Study design: Systematic review.
Objective: We performed a systematic review to determine the comparative effectiveness and safety profiles of anterior versus posterior decompression procedures for multilevel cervical spondylotic myelopathy (CSM).
Summary of background data: CSM is a common cause of neurological dysfunction. It is well established that surgical decompression of the cervical spinal cord is an effective treatment option for CSM. Because of the lack of well-designed prospective studies, there remains a lack of consensus whether multilevel spondylotic compression is best treated via an anterior or posterior surgical route and whether one of these surgical approaches is superior in terms of patient outcomes and/or complication profiles.
Methods: We conducted a systematic search for literature published through September 2012. We sought to identify comparative studies (e.g., randomized controlled trials, cohort studies) comparing anterior with posterior procedures in patients with 2-level or greater cord compression resulting in CSM. Standardized mean differences were calculated to allow comparisons of the change (i.e., improvement or decline) in scores between anterior and posterior surgical procedures by study. Clinical recommendations were made through a modified Delphi approach by applying the GRADE (Grading of Recommendation Assessment, Development and Evaluation)/AHRQ (Agency for Healthcare Research and Quality) criteria.

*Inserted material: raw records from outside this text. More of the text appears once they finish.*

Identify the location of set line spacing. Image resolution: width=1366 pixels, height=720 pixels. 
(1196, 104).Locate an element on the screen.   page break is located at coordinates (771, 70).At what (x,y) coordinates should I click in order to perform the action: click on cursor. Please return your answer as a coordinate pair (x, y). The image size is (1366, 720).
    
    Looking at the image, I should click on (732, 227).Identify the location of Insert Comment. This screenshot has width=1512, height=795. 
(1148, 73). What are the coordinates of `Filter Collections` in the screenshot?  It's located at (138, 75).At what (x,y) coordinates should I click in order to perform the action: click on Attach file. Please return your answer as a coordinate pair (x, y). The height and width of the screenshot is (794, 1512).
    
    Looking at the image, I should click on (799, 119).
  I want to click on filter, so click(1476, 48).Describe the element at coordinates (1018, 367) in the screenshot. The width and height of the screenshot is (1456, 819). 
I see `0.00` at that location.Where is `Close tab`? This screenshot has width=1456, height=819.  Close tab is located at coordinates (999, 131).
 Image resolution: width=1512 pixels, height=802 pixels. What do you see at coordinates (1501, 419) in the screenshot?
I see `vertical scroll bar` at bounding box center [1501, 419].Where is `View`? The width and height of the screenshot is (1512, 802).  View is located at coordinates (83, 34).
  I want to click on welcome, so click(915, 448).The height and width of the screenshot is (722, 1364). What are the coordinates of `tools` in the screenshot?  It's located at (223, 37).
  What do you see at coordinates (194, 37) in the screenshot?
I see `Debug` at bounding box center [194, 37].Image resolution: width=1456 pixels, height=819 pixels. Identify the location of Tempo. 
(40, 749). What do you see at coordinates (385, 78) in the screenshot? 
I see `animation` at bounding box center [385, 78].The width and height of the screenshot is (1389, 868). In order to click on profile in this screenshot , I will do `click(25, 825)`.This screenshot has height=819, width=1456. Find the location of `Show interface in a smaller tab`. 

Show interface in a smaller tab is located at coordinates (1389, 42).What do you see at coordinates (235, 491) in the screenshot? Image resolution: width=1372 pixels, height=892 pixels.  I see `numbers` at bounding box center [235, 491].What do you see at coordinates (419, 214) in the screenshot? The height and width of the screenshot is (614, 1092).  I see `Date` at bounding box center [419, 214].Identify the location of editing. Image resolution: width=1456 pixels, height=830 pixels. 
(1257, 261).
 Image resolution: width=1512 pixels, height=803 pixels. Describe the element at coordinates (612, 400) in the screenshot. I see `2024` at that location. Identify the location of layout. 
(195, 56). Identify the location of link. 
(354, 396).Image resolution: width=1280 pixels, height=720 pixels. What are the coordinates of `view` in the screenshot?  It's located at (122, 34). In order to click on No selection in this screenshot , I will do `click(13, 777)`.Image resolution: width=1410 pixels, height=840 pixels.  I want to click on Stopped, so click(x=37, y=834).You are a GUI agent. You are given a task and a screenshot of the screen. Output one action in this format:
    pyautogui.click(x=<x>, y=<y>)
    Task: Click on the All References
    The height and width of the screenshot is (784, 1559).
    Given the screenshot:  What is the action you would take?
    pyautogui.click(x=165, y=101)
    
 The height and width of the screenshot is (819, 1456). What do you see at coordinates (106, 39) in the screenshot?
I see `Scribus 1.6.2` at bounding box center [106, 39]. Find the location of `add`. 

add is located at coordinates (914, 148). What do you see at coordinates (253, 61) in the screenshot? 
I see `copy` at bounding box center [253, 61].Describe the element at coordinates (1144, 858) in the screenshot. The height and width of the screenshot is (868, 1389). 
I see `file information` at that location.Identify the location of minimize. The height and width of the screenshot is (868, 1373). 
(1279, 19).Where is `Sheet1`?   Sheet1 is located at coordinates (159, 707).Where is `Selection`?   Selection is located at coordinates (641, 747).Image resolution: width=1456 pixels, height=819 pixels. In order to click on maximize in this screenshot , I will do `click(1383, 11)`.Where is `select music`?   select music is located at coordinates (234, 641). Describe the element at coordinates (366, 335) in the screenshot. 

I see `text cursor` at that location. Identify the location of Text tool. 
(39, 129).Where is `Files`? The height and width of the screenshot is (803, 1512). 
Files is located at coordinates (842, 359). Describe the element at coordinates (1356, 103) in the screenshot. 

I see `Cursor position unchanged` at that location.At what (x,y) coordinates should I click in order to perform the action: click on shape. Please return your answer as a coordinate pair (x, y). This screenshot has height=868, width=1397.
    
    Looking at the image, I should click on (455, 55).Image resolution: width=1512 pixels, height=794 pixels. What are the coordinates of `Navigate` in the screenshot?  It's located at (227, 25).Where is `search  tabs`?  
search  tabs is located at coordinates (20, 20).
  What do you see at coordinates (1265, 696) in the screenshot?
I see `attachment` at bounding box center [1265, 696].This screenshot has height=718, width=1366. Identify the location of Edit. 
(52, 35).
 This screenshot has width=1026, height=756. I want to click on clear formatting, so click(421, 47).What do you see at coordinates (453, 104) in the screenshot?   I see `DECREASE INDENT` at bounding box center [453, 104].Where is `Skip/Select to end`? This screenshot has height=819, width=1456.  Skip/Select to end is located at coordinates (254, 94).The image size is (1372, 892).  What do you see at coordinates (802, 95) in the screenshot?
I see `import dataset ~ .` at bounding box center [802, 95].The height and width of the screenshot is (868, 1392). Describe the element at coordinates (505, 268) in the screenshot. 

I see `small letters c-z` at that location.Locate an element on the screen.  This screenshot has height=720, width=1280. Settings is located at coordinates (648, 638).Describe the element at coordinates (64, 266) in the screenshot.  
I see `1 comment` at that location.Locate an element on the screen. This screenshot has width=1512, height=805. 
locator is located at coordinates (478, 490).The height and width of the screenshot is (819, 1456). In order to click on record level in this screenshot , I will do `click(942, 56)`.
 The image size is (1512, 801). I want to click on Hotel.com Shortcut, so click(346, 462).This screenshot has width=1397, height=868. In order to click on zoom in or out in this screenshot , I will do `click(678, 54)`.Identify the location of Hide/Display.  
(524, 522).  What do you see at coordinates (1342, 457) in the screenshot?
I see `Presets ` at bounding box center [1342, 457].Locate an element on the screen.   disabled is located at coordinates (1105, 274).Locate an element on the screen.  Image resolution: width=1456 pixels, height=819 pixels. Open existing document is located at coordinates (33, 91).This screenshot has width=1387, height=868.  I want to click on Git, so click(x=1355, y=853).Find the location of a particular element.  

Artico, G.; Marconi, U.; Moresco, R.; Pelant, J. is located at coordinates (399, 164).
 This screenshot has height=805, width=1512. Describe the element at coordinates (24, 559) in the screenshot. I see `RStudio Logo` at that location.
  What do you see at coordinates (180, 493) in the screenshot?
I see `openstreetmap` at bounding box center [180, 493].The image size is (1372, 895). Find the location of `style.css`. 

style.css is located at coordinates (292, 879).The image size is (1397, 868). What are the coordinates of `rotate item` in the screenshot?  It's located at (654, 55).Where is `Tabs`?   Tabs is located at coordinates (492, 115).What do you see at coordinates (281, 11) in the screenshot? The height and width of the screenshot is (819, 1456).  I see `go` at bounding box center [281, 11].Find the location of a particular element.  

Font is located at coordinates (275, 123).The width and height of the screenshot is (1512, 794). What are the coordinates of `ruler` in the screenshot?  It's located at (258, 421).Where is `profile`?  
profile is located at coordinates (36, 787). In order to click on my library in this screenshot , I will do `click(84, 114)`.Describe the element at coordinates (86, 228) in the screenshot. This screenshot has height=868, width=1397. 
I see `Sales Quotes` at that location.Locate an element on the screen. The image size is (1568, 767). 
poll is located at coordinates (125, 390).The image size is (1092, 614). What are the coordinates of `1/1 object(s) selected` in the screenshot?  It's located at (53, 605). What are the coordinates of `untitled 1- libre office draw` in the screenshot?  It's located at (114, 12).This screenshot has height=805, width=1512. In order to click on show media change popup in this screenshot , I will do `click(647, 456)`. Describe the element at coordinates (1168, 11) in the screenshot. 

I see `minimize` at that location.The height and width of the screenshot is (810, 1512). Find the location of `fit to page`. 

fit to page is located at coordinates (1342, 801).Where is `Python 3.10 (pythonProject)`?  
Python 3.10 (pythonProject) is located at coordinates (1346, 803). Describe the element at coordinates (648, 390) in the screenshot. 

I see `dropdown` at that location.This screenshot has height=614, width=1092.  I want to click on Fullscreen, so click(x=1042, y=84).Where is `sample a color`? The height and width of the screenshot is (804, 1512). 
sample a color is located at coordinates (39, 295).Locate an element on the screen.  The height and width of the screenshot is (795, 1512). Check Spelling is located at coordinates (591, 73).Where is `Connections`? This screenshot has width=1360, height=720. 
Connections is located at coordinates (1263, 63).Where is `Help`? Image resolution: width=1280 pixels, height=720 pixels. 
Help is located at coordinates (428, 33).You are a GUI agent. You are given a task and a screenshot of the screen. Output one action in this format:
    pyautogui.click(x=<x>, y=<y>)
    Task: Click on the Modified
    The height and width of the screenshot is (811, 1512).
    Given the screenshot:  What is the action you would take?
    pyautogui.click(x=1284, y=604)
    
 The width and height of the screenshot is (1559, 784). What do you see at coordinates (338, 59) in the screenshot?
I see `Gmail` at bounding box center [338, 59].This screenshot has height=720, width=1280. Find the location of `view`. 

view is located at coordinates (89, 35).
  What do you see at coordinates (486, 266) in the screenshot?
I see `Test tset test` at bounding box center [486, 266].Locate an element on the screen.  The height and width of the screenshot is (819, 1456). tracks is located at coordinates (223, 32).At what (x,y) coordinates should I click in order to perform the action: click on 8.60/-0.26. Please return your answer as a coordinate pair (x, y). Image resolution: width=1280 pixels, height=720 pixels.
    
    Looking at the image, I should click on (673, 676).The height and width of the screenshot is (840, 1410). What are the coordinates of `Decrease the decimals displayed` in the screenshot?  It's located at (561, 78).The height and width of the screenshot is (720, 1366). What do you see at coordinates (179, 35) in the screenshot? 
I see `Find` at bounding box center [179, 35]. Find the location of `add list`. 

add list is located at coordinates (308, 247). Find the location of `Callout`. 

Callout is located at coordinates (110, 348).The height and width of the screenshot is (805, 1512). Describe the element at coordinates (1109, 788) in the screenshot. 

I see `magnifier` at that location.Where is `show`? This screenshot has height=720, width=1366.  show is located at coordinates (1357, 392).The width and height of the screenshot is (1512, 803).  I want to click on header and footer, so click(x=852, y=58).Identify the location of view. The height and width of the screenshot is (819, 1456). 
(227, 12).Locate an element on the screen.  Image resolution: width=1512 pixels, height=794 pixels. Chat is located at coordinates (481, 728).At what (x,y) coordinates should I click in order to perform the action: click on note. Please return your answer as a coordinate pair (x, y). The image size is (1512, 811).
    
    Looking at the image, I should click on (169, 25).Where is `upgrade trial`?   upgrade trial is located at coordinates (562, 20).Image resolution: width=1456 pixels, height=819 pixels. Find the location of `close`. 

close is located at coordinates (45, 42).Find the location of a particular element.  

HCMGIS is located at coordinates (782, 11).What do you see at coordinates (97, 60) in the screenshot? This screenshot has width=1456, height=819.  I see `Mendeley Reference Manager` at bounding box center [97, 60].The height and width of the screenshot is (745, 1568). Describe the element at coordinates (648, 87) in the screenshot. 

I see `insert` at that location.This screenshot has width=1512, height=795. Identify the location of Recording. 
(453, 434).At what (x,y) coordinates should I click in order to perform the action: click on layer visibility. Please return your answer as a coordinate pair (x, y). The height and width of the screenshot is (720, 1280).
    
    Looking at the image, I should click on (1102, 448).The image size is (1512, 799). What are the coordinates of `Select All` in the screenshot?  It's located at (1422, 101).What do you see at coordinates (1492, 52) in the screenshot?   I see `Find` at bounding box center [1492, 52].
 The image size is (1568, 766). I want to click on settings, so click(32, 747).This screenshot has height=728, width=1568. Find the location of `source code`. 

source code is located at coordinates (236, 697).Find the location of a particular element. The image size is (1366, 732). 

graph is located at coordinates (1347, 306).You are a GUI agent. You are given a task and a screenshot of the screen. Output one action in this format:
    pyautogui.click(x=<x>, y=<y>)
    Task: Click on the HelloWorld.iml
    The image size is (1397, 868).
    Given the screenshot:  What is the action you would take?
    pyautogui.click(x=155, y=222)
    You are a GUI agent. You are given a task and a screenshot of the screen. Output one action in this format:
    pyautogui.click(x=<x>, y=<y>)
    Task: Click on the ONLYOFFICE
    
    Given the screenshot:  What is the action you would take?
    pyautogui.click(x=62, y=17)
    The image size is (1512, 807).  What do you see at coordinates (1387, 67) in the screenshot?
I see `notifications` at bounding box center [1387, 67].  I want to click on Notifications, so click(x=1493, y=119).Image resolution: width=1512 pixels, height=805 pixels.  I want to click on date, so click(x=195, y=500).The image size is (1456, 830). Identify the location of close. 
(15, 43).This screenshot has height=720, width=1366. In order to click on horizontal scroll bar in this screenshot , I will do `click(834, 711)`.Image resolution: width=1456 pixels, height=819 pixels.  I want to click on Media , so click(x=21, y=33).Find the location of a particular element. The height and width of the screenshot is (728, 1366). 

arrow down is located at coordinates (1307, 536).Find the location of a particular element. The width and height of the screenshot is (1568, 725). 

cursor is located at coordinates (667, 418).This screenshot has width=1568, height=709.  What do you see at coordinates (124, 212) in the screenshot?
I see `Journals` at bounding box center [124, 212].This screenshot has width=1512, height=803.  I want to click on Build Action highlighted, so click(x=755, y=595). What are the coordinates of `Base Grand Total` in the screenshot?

Results: We identified 8 level III retrospective cohort studies that met the inclusion criteria from a total of 135 possible studies for review. With regard to effectiveness between the 2 approaches, improvements in JOA (Japanese Orthopaedic Association) scores were similar, whereas canal diameter change was larger after posterior surgery. With regard to safety, postoperative C5 palsy rates were similar, infection rates were lower with anterior surgery, and dysphagia rates were lower with posterior surgery.
Conclusion: This systematic review demonstrates that, for both effectiveness and safety, there is no clear advantage to either an anterior surgical approach or a posterior surgical approach when treating patients with multilevel CSM. With that, a surgical strategy developed on a patient-to-patient basis should be used to achieve optimal patient outcomes. In addition, development of a consensus for standardized reporting of outcome measures and complication profiles would facilitate improved comparisons across differing treatment centers and surgical techniques. EVIDENCE-BASED CLINICAL RECOMMENDATIONS:
Recommendation: We recommend an individualized approach when treating patients with CSM accounting for pathoanatomical variations (ventral vs. dorsal, focal vs. diffuse, sagittal, dynamic instability) because there are similar outcomes between the anterior and posterior approaches with regard to effectiveness and safety.
Overall strength of evidence: Low.
Strength of recommendation: Strong.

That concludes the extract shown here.